本文の抜粋:
------------------------
KITAKAMI NEWS
【市民ライター投稿記事】大公開!! 学校図書館のひみつ
★はじめに★
北上市内全域で今年度4月から本格的に始動した「コミュニティ ・ スクール 」(外部リンク)
昨年、先行地域(黒北地区)における取り組みの様子や、地域の方と学校の橋渡し役である「地域コーディネーター」の活動について書きました。昨年の記事はこちらから(サイト内リンク)
あれから約1年が経過し、現在学校の様子はどうなっているか、本題に入る前に少し見てみましょう!
☆今回の記事は、その場の雰囲気をより分かりやすくお伝えする為、写真の一部を編集し掲載しています。本文と併せてご覧下さい☆
黒沢尻北小学校 (※以下「黒北小」) 家庭科室へ向かいます…
教室内を見渡すと早速、気になる物を発見!
辺り一帯、田んぼだらけの環境で育ったわたしにとってこの光景はとても新鮮です。例えば1つのバケツに3本ほど苗を植えた場合、収穫できるお米はおよそ800粒!(※苗の発育状況にもよります。)これを精米・炊飯すると仮定して、一般的なご飯茶碗1杯は約2400粒といわれていますから、“バケツ3つでごはん1杯分”!(出典:JAグループホームページ(外部リンク))
現代っ子はこのような食育教材を使って水稲の育て方を学んでいたんですね。バケツで育ったお米、どんなお味なのかも気になります…。
また教室内では、6年生が(家庭科・ミシン)授業中。この日はコーディネーターのお声がけにより、地域の方々がクラスサポートのため学校へ足を運んで下さっていました。
今の裁縫セット、私の時代に比べるとだいぶコンパクトになった印象を受けます。
授業終了後、スクールサポートに参加した地域の方に感想を伺ってみると、「今のミシンは簡単で楽ね〜」「若い子たちから元気をもらって楽しかったわ〜」と話して下さいました。
最近では、活動に参加して下さった地元の方が、周囲の方にも積極的に声をかけて下さり、そこから新たな繋がり、広がりもできているそうです。学校は地域の方にとっても憩いの場になりつつあるようです。
潜入!学校図書館の舞台裏
さて、北上市には学校と協働して子どもたちのサポートを行っている方々が他にも大勢いらっしゃいます。ここからは今回のテーマ「学校図書館」へ場所を移し、現状や様子について様々な角度からお話ししてみたいと思います。
------------------------
取り組む課題:
**a.** 学校図書館についての記事によると、1つのバケツに苗を3本ほど植えた場合、収穫できるお米はおよそ何粒ですか。
**b.** 学校図書館についての記事を2文で要約してください。
**c.** 学校図書館についての記事を、最後の文の後から書き継いでください。

提供資料:
------------------------
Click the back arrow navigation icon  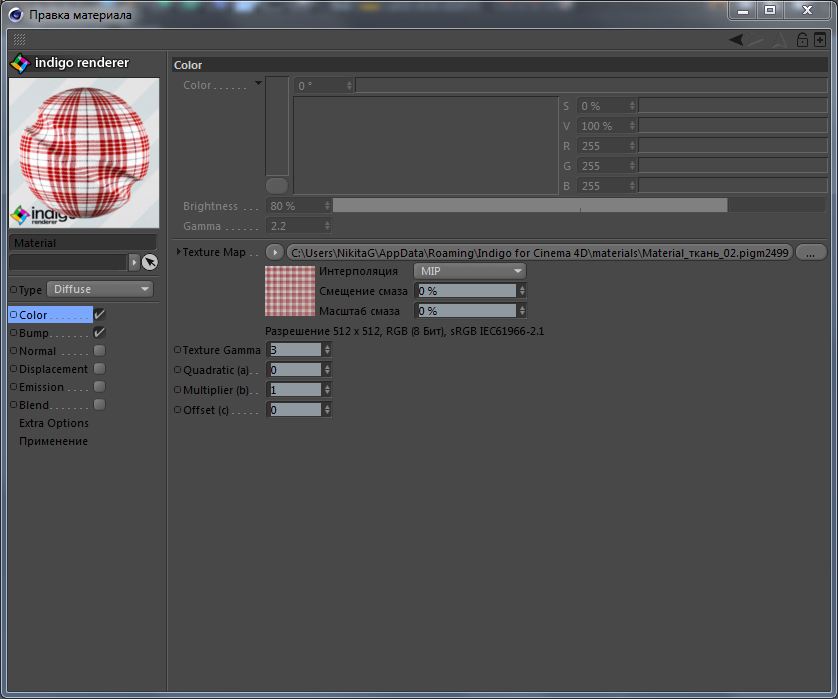(x=736, y=40)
------------------------
解答:
**a.** およそ800粒です。

**b.** 北上市内全域で今年度4月から本格的に始動したコミュニティ・スクールについて、約1年後の学校の様子が紹介されている。黒沢尻北小学校の家庭科室ではバケツで稲を育てる食育教材が見られ、6年生のミシンの授業ではコーディネーターの声がけで地域の方々がサポートに訪れていた。

**c.**
では、図書室(2階)へ…。
階段を登ってくるだけで既に息切れ状態のわたしですが、図書室の入口で優しく出迎えてくれるのはこの2人…。
パッチリおめめがキュート!
これは黒北小オリジナルの図書館キャラクター。まずこのネーミング!!みなさん、もうお分かりですね!そう!Book(ブック)と しおり…切っても切り離せない関係の2人。
いざ、室内に入ってみます!
室内には約1万冊の蔵書があり、毎日多くの児童が本を探しに訪れます。多種多様な本の中で、子どもたちに特に人気があるのがこの「学研ひみつシリーズ」!
折角なのでここで1冊、皆さんに本のご紹介!
既にご存知の方もいらっしゃると思いますが、これは昨年、北上市が「Kitakami Triple Anniversary (キタカミトリプルアニバーサリー)2021」事業の一環として、子どもたちが大好きな「学研ひみつシリーズ」とコラボし作成した学習漫画。北上市内の小・中学校図書室や市立図書館に配置された他、各家庭にも児童・生徒1人につき1冊配布されました。
わたしも何度か読みましたが、北上、まだまだ知らないことだらけで面白い!ストーリー仕立てになっていて読みやすく、「活字の書籍はちょっとハードル高いな…」という方にもお勧めです!※学研ウェブサイト(外部リンク)で読むことができます。是非ご覧ください。
さて、室内探索に戻りましょう!本棚から図書室の周りへ目を移すと、気になる装飾を発見!
これは、黒北小に代々伝わり、運動会や学校行事で度々披露されるオリジナル演目「三あ」を再現した手書きイラスト。優しいタッチで温かみがあり、子どもたちの元気な声まで聞こえてきそうです!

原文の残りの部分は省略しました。